Re: Spark-SQL - Query Hanging, How To Troubleshoot

2023-08-12 Thread Mich Talebzadeh
OK you would not have known unless you went through the process so to speak.

Let us do something revolutionary here 

Install hive and its metastore. You already have hadoop anyway

https://cwiki.apache.org/confluence/display/hive/adminmanual+installation

hive metastore

https://data-flair.training/blogs/apache-hive-metastore/#:~:text=What%20is%20Hive%20Metastore%3F,by%20using%20metastore%20service%20API
.

choose one of these

derby  hive  mssql  mysql  oracle  postgres

Mine is an oracle. postgres is good as well.

HTH

Mich Talebzadeh,
Solutions Architect/Engineering Lead
London
United Kingdom


   view my Linkedin profile



 https://en.everybodywiki.com/Mich_Talebzadeh



*Disclaimer:* Use it at your own risk. Any and all responsibility for any
loss, damage or destruction of data or any other property which may arise
from relying on this email's technical content is explicitly disclaimed.
The author will in no case be liable for any monetary damages arising from
such loss, damage or destruction.




On Sat, 12 Aug 2023 at 18:31, Patrick Tucci  wrote:

> Yes, on premise.
>
> Unfortunately after installing Delta Lake and re-writing all tables as
> Delta tables, the issue persists.
>
> On Sat, Aug 12, 2023 at 11:34 AM Mich Talebzadeh <
> mich.talebza...@gmail.com> wrote:
>
>> ok sure.
>>
>> Is this Delta Lake going to be on-premise?
>>
>> Mich Talebzadeh,
>> Solutions Architect/Engineering Lead
>> London
>> United Kingdom
>>
>>
>>view my Linkedin profile
>> 
>>
>>
>>  https://en.everybodywiki.com/Mich_Talebzadeh
>>
>>
>>
>> *Disclaimer:* Use it at your own risk. Any and all responsibility for
>> any loss, damage or destruction of data or any other property which may
>> arise from relying on this email's technical content is explicitly
>> disclaimed. The author will in no case be liable for any monetary damages
>> arising from such loss, damage or destruction.
>>
>>
>>
>>
>> On Sat, 12 Aug 2023 at 12:03, Patrick Tucci 
>> wrote:
>>
>>> Hi Mich,
>>>
>>> Thanks for the feedback. My original intention after reading your
>>> response was to stick to Hive for managing tables. Unfortunately, I'm
>>> running into another case of SQL scripts hanging. Since all tables are
>>> already Parquet, I'm out of troubleshooting options. I'm going to migrate
>>> to Delta Lake and see if that solves the issue.
>>>
>>> Thanks again for your feedback.
>>>
>>> Patrick
>>>
>>> On Fri, Aug 11, 2023 at 10:09 AM Mich Talebzadeh <
>>> mich.talebza...@gmail.com> wrote:
>>>
 Hi Patrick,

 There is not anything wrong with Hive On-premise it is the best data
 warehouse there is

 Hive handles both ORC and Parquet formal well. They are both columnar
 implementations of relational model. What you are seeing is the Spark API
 to Hive which prefers Parquet. I found out a few years ago.
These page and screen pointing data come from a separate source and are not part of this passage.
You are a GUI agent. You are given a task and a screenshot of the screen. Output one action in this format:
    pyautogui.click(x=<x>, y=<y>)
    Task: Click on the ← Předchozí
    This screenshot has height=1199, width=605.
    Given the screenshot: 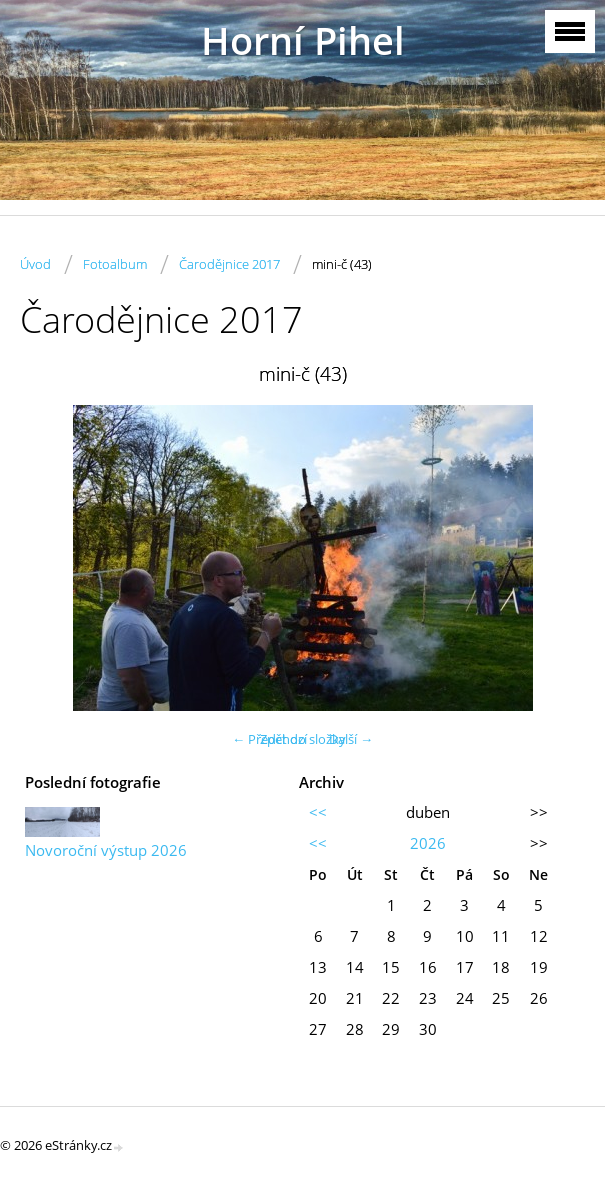 What is the action you would take?
    pyautogui.click(x=269, y=739)
    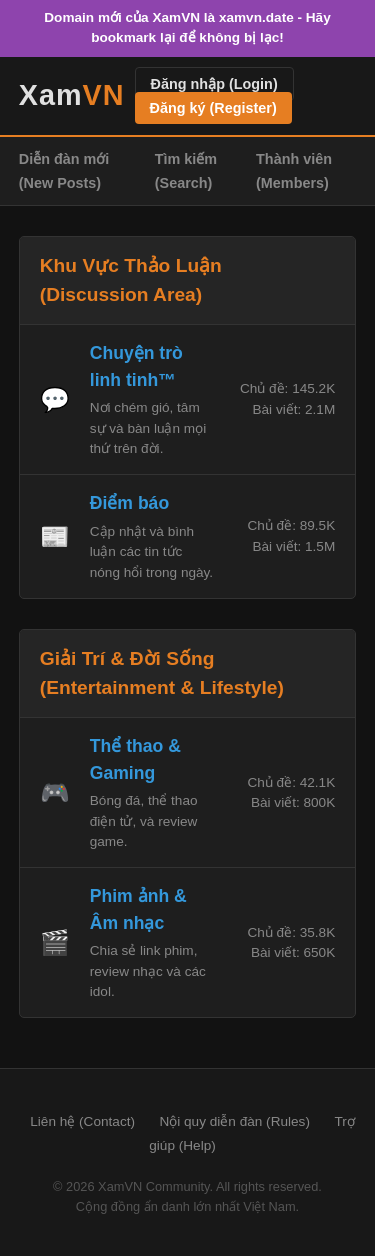  I want to click on Phim ảnh & Âm nhạc, so click(138, 909).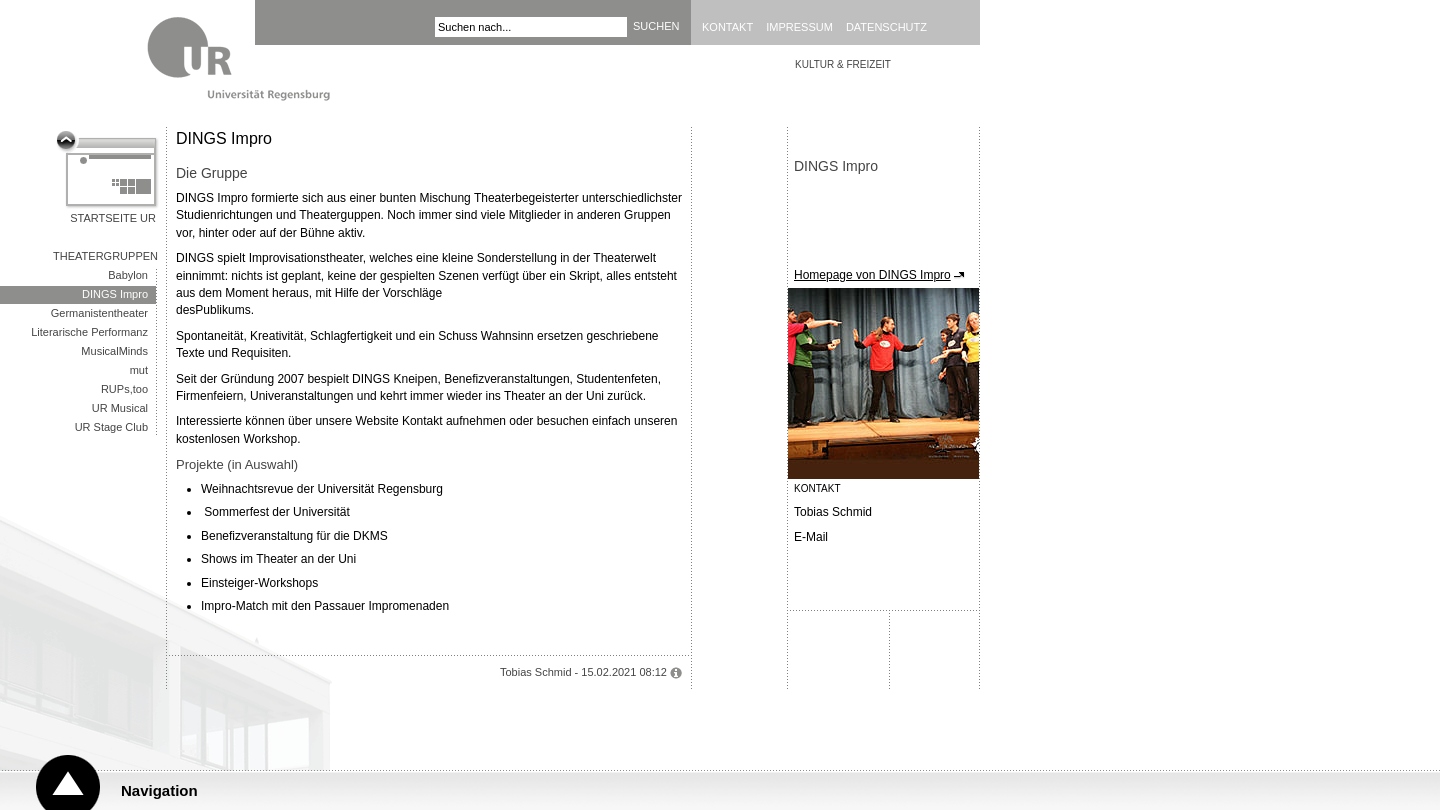 This screenshot has height=810, width=1440. Describe the element at coordinates (114, 351) in the screenshot. I see `MusicalMinds` at that location.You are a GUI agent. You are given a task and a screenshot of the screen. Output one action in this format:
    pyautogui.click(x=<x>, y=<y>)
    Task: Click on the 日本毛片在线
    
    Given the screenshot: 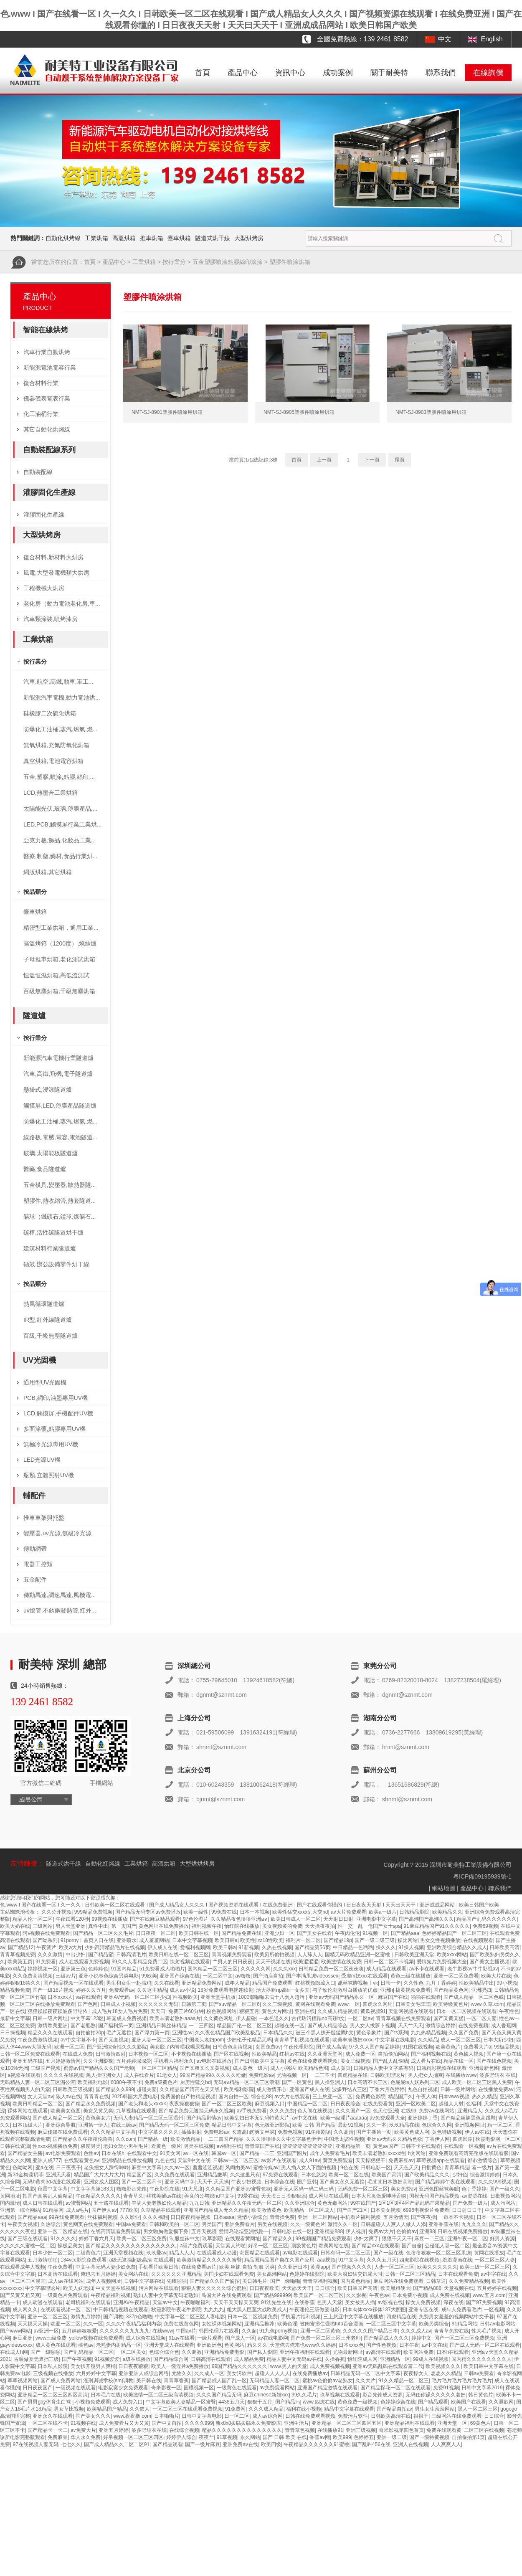 What is the action you would take?
    pyautogui.click(x=106, y=2395)
    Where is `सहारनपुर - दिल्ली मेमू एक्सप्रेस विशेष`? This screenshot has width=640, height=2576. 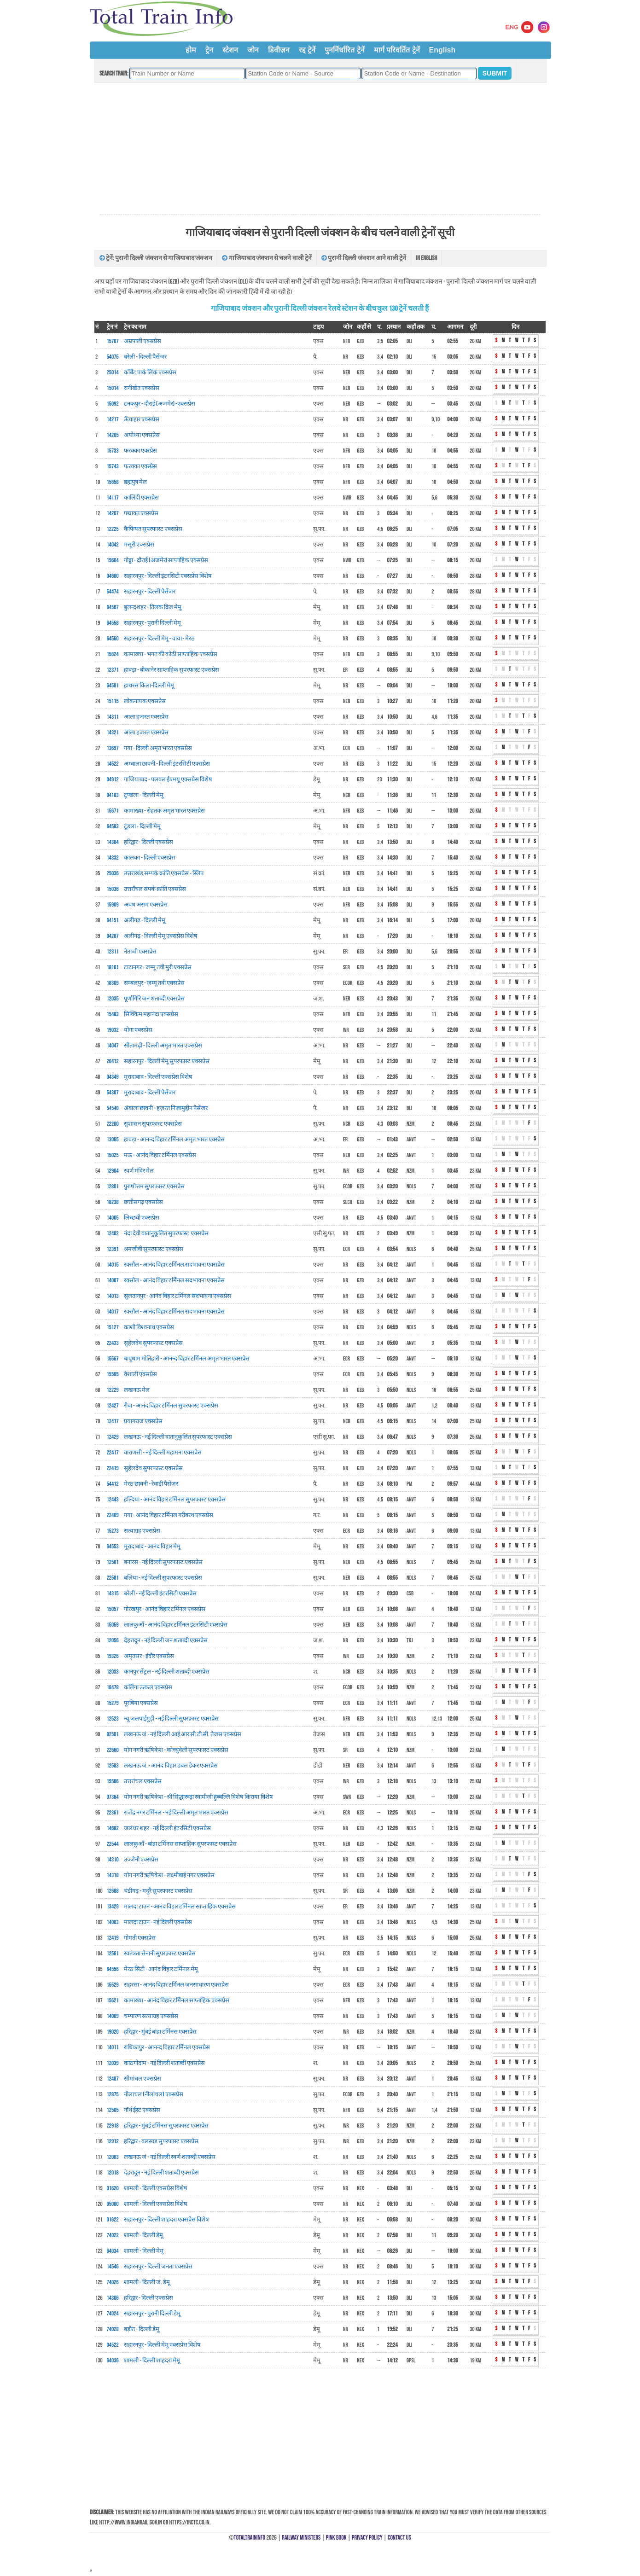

 From your point of view I suggest you stick to parquet format with Hive
 specific to Spark. As far as I know you don't have a fully independent Hive
 DB as yet.

 Anyway stick to Hive for now as you never know what issues you may be
 facing using moving to Delta Lake.

 You can also use compression

 STORED AS PARQUET
 TBLPROPERTIES ("parquet.compression"="SNAPPY")

 ALSO

 ANALYZE TABLE  COMPUTE STATISTICS FOR COLUMNS

 HTH

 Mich Talebzadeh,
 Solutions Architect/Engineering Lead
 London
 United Kingdom


view my Linkedin profile
 


  https://en.everybodywiki.com/Mich_Talebzadeh



 *Disclaimer:* Use it at your own risk. Any and all responsibility for
 any loss, damage or destruction of data or any other property which may
 arise from relying on this email's technical content is explicitly
 disclaimed. The author will in no case be liable for any monetary damages
 arising from such loss, damage or destruction.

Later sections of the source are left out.